顧客はどこの媒体から多く入ってくるかわからない。だから制作者もかなりの手間がかかっていたものだ。
それを杏奈は、サーバーにも、簡単に言えば「どの媒体でも同じ表示をさせなさい」という互換プログラムを作っていて、そのサーバーにFTPソフトなどで転送されたすべてのデータは、問答無用で……媒体の画面サイズに応じてレイアウトは変わるが、どの媒体でも見ることが出来、さらにはアプリケーションソフトも同様に使えるものを、課長と協力して作り上げている。
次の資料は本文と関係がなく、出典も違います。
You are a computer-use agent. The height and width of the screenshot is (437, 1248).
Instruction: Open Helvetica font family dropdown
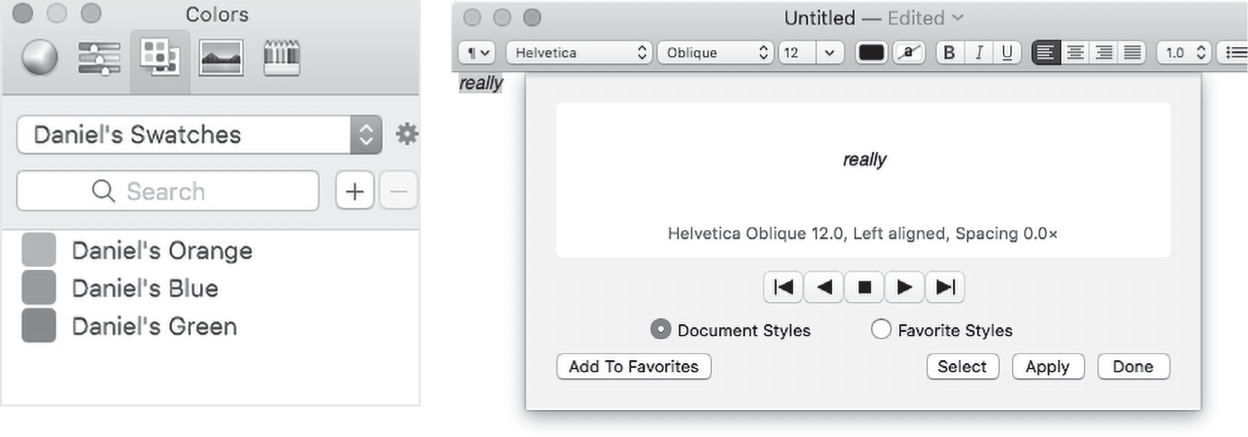coord(580,53)
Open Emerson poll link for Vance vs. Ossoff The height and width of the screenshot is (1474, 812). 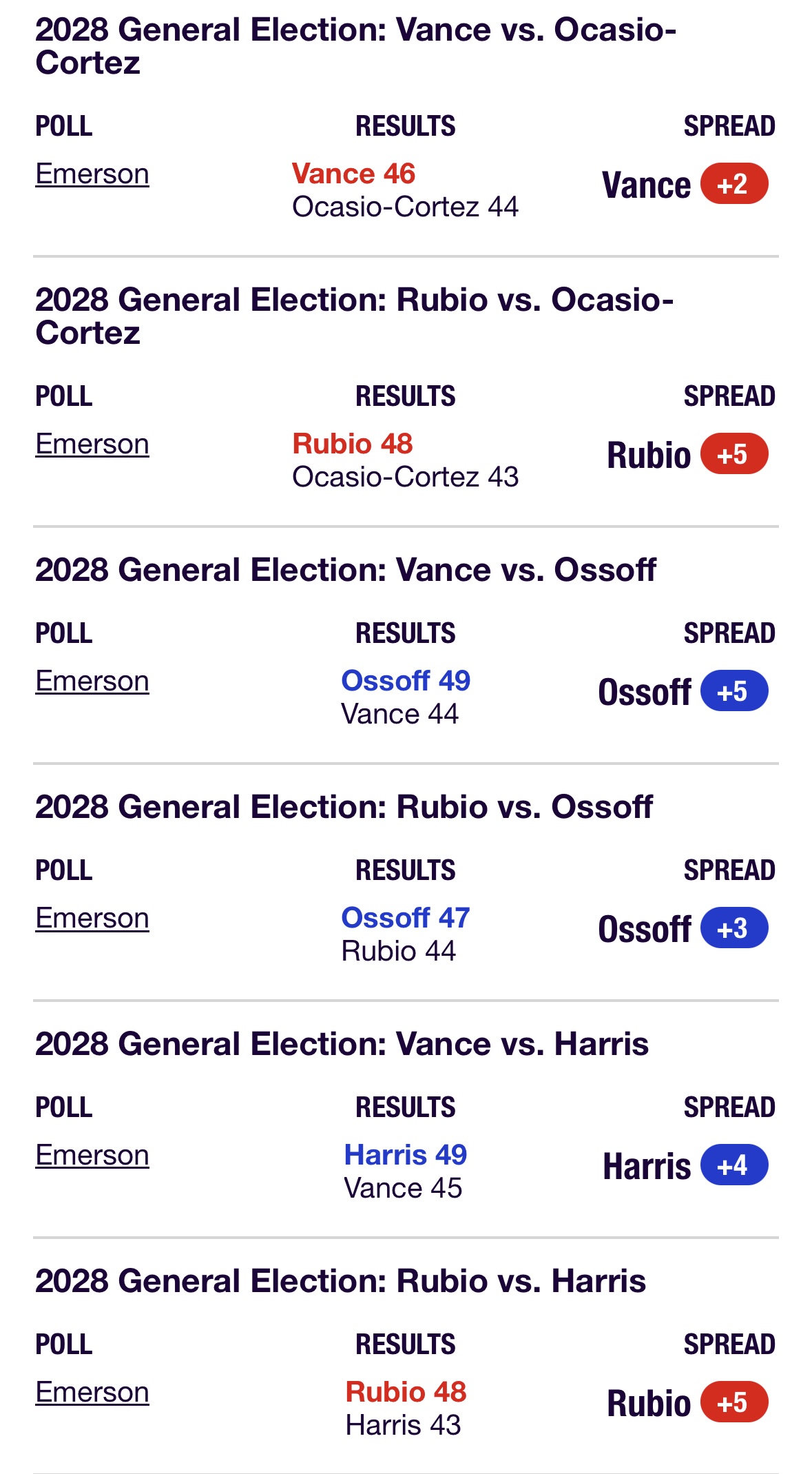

さすがに有名どころのワープロソフトや表計算ソフトはライセンスの問題があるから、そうした既知のソフトについては、それがインストールしていないために使えない媒体において、自動互換して使えるうち独自のプログラムも入れてある。イメージ画面を見せて貰ったが、本家より使いやすい。
それをパッケージとして買って貰うのではなく、全社員数のランクに応じた格安のランニングコストで、サーバーごと借りて貰うのだ。
つまり先方でひとり使おうが、百人使おうが、うちに支払われる金額は同じである。だがうちにしてみれば、先方都合でなにも使わない時があろうとも毎月支払いが生じる。